In the last five years, an estimated $2 billion dollars of illicit funds have been laundered through the U.S. real estate market. A criminal enterprise this pervasive requires enhanced regulation and accountability to dismantle it.
To detect, disrupt and deter money laundering through real estate, Congress should pass the ENABLERS Act. The ENABLERS Act will require beneficial ownership disclosure and proof of funds for large real estate purchases. It aims to close the real estate money laundering loophole and rid the U.S. real estate market of illicit funds.
According to the legislation, any person or entity owning or having managerial control over valuable real estate assets should be required to provide personally identifiable information to real estate agencies. The ENABLERS Act will eliminate deceptive practices allowing criminals to hide in plain sight.
Information sharing also plays a large role in the dismantling of money laundering schemes. The ENABLERS Act plans to establish and foster relationships between law enforcement and real estate agencies, helping them to better understand a wide variety of criminal threats.

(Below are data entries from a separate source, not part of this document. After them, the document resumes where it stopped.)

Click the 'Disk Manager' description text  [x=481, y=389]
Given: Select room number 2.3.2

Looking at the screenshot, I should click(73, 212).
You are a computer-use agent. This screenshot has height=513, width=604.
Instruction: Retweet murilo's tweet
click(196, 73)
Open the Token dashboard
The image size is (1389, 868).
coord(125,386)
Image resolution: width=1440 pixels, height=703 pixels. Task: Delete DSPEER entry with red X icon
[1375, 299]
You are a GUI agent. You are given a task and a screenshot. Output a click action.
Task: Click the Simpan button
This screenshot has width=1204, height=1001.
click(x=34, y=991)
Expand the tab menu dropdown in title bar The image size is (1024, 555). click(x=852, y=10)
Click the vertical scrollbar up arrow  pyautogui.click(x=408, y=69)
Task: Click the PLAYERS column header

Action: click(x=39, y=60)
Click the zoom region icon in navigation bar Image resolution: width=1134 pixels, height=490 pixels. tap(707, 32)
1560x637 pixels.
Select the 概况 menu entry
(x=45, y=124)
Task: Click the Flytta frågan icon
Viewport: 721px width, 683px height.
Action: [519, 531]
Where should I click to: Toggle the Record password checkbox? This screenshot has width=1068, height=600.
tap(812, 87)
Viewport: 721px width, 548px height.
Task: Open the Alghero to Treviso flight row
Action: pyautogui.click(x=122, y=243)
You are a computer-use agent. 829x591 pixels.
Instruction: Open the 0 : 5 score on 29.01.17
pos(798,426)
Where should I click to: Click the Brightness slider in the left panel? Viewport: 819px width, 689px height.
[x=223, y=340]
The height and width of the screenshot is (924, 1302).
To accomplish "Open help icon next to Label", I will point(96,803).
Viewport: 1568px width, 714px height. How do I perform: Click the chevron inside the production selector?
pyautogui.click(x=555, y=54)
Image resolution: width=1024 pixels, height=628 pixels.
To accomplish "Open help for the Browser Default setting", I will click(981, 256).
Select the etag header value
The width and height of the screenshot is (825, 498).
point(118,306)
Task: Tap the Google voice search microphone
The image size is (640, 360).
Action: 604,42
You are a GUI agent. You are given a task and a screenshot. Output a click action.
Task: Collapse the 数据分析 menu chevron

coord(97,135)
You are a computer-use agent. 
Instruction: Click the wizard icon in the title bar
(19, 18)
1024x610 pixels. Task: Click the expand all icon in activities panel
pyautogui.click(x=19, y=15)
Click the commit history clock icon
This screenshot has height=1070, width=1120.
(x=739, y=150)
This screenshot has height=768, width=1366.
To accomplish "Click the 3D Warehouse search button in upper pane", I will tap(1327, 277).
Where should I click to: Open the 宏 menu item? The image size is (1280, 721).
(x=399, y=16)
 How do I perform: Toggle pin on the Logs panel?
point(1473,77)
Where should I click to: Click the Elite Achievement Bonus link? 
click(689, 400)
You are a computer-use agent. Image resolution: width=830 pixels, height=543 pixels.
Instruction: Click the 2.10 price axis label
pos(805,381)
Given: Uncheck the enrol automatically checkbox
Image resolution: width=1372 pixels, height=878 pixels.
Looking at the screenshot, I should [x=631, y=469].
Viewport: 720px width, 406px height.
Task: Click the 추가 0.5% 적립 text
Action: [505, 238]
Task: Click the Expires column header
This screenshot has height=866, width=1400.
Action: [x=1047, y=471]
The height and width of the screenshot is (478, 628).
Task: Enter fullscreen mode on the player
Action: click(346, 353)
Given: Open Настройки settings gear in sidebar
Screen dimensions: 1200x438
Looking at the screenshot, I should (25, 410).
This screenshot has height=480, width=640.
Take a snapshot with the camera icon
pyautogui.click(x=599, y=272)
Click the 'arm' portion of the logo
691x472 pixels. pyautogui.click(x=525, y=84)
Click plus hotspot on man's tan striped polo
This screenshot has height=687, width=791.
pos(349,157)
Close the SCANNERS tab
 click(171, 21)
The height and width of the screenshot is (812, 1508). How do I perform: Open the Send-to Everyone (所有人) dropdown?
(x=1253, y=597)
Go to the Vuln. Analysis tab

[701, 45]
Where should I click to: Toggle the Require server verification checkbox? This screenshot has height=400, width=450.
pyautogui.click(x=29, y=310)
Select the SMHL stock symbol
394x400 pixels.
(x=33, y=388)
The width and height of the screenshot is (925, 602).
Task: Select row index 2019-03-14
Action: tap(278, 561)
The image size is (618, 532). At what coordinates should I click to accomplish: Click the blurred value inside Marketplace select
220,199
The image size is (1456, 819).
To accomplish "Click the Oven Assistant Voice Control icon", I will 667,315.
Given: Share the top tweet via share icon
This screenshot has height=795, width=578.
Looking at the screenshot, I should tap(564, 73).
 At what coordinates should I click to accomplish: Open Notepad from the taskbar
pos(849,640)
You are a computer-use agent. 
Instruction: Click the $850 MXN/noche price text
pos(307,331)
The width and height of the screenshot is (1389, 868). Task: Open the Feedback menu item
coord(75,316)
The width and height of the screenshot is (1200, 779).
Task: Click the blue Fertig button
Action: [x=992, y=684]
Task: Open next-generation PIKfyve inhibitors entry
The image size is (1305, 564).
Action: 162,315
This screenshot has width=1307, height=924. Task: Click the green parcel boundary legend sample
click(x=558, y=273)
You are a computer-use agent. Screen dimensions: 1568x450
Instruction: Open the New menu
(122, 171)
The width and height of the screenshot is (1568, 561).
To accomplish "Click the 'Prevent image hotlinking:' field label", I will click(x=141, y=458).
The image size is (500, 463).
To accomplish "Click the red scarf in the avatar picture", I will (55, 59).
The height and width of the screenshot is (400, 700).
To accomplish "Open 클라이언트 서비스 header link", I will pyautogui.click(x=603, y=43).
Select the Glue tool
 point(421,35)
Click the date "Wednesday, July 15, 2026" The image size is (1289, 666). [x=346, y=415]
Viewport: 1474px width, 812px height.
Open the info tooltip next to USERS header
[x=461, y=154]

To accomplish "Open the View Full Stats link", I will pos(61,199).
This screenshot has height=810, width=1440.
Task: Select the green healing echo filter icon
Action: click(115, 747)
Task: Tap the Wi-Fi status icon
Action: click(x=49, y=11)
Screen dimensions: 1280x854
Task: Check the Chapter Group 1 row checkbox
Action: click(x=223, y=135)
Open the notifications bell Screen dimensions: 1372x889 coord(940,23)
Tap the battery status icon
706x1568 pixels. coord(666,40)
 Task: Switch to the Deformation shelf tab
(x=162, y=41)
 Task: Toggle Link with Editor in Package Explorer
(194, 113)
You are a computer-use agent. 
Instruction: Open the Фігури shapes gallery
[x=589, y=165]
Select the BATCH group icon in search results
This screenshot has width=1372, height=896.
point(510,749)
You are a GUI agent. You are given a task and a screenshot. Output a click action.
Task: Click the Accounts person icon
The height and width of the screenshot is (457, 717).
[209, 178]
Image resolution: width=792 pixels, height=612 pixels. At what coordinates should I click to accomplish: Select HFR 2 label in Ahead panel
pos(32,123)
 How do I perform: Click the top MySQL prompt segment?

The legislation will also require the disclosure of funding sources to mitigate money laundering. Offenders will no longer be able to quietly slip their illicit funds directly into our economy.
Many anti-money laundering best practices and protocols already exist. The real estate market does not have to reinvent the wheel, only get up to speed with current guidelines. Real estate agencies already need to prove their clients can pay. They can also prove their clients’ funds are clean.
By enforcing these measures, Americans can trust their landlords to build thriving communities, markets will be strengthened, and financial fraud will be reduced.